* **GIVEN TASK**
Turn the data from the line with "Click Use my" up to and including the line with "click(234, 58)" into a numbered list, leaving out any blank lines.

******************************

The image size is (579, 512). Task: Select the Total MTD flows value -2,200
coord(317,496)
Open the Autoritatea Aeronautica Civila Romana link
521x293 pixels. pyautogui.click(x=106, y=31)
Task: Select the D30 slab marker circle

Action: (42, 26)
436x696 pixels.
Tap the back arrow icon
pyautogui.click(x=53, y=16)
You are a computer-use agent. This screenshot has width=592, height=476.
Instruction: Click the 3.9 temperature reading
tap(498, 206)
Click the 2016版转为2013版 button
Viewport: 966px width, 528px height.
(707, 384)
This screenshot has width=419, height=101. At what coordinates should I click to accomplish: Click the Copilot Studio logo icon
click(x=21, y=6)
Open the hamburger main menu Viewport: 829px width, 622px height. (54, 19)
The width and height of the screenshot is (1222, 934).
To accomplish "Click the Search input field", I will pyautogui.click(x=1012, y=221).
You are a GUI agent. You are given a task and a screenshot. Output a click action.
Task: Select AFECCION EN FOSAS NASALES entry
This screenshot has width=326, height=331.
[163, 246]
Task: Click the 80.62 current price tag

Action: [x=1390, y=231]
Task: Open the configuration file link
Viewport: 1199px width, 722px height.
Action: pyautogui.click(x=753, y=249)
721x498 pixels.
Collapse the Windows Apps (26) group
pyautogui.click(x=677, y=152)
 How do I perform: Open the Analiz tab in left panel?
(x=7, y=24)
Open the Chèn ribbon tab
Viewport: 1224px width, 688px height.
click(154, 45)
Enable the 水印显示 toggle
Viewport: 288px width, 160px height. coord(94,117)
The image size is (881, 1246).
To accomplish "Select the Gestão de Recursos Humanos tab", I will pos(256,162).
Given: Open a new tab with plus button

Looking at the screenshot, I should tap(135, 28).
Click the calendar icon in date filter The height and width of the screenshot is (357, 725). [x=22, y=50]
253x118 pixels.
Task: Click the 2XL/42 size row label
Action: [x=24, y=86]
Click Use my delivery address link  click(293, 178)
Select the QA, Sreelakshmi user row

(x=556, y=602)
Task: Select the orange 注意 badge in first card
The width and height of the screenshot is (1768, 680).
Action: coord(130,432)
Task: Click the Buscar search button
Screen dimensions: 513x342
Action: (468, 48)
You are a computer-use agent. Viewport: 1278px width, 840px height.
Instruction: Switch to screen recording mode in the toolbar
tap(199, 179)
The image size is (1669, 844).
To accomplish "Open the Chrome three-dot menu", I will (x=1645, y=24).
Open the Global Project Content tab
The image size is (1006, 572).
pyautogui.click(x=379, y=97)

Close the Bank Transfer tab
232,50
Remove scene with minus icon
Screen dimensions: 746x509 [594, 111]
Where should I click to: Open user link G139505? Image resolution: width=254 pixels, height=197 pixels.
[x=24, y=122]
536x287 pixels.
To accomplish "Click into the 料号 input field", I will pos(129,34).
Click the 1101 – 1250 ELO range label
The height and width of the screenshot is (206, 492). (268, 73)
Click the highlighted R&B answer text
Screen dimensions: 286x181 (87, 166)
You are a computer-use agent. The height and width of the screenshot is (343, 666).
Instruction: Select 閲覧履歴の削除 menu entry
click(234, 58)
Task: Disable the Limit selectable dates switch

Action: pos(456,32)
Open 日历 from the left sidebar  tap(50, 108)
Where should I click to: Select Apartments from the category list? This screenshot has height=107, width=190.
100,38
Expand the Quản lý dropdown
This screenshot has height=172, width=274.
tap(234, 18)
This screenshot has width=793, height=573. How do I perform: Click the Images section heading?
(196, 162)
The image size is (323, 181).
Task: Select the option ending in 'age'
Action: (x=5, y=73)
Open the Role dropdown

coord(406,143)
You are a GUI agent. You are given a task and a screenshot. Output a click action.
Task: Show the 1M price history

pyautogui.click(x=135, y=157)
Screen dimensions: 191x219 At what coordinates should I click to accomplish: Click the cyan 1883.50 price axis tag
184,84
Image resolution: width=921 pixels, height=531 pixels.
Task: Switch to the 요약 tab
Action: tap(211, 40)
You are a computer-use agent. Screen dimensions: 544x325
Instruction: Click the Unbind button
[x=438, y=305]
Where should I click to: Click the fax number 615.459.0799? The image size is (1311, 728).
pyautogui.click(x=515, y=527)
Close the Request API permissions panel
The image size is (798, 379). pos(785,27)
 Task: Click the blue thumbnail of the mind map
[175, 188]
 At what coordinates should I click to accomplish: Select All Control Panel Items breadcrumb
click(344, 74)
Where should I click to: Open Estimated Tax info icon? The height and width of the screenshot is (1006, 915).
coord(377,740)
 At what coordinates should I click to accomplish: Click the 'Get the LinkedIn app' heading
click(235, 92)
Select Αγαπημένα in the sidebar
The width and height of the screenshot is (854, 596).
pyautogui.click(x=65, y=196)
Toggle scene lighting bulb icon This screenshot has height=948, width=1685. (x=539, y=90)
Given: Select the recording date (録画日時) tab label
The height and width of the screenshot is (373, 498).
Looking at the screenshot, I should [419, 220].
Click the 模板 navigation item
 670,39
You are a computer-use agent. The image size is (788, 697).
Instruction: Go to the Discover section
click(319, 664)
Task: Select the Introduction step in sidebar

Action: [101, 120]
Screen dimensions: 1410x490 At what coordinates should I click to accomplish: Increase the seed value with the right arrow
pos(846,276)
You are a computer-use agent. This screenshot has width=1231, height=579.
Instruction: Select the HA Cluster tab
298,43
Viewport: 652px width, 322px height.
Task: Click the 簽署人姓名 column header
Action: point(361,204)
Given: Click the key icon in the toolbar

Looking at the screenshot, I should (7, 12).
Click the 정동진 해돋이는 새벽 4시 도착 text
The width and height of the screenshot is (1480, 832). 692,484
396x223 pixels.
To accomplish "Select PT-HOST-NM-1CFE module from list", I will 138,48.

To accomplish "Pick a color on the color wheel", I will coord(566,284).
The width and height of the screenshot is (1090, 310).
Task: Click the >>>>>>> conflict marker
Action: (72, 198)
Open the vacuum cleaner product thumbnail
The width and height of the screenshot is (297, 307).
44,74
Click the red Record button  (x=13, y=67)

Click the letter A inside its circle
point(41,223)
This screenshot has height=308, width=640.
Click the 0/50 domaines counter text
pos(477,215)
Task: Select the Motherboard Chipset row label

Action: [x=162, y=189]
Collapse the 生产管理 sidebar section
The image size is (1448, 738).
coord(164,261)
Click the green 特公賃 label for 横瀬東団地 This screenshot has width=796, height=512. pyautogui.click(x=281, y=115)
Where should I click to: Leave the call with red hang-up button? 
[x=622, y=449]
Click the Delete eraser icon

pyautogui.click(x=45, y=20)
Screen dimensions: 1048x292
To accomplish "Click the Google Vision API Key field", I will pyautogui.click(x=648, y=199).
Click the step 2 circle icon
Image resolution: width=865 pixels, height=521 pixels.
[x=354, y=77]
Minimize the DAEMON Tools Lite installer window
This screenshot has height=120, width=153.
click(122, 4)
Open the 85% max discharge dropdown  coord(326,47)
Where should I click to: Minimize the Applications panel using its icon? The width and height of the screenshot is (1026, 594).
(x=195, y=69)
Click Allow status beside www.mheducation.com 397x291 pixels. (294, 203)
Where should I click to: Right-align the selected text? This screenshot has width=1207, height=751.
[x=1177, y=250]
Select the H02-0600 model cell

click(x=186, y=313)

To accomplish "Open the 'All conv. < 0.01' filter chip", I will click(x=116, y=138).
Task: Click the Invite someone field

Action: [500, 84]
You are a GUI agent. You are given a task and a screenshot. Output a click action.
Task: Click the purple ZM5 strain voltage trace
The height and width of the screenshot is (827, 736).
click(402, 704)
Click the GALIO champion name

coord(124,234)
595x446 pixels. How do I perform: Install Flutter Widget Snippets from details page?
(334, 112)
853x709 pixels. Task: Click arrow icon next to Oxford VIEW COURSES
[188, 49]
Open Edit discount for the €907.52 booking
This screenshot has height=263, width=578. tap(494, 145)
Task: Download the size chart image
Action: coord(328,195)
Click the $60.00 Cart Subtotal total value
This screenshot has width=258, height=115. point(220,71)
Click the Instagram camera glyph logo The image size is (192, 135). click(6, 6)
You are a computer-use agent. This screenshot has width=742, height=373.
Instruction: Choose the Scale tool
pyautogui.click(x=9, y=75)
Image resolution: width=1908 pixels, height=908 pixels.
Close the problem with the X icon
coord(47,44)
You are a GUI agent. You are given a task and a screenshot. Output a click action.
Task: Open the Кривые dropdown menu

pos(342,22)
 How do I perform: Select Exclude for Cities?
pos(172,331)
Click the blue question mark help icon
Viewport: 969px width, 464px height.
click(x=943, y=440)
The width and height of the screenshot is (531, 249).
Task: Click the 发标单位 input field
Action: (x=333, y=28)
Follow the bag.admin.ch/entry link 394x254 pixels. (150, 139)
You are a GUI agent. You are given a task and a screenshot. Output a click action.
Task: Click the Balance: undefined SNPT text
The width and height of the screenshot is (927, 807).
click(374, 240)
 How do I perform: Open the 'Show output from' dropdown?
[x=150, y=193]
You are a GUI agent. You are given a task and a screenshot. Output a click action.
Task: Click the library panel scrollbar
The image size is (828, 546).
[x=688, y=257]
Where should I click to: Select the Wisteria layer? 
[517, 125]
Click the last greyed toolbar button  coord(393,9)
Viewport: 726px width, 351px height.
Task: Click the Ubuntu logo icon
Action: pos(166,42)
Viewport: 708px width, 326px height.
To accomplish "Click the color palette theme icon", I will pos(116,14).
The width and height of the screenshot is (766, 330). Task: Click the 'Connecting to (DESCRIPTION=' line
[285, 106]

******************************

* **SOLUTION TO THIS EXERCISE**
1. Click Use my delivery address link  click(293, 178)
2. Select the QA, Sreelakshmi user row
3. (x=556, y=602)
4. Task: Select the orange 注意 badge in first card
5. The width and height of the screenshot is (1768, 680).
6. Action: coord(130,432)
7. Task: Click the Buscar search button
8. Screen dimensions: 513x342
9. Action: (468, 48)
10. You are a computer-use agent. Viewport: 1278px width, 840px height.
11. Instruction: Switch to screen recording mode in the toolbar
12. tap(199, 179)
13. The image size is (1669, 844).
14. To accomplish "Open the Chrome three-dot menu", I will (x=1645, y=24).
15. Open the Global Project Content tab
16. The image size is (1006, 572).
17. pyautogui.click(x=379, y=97)
18. Close the Bank Transfer tab
19. 232,50
20. Remove scene with minus icon
21. Screen dimensions: 746x509 [594, 111]
22. Where should I click to: Open user link G139505? Image resolution: width=254 pixels, height=197 pixels.
23. [x=24, y=122]
24. 536x287 pixels.
25. To accomplish "Click into the 料号 input field", I will pos(129,34).
26. Click the 1101 – 1250 ELO range label
27. The height and width of the screenshot is (206, 492). (268, 73)
28. Click the highlighted R&B answer text
29. Screen dimensions: 286x181 (87, 166)
30. You are a computer-use agent. The height and width of the screenshot is (343, 666).
31. Instruction: Select 閲覧履歴の削除 menu entry
32. click(234, 58)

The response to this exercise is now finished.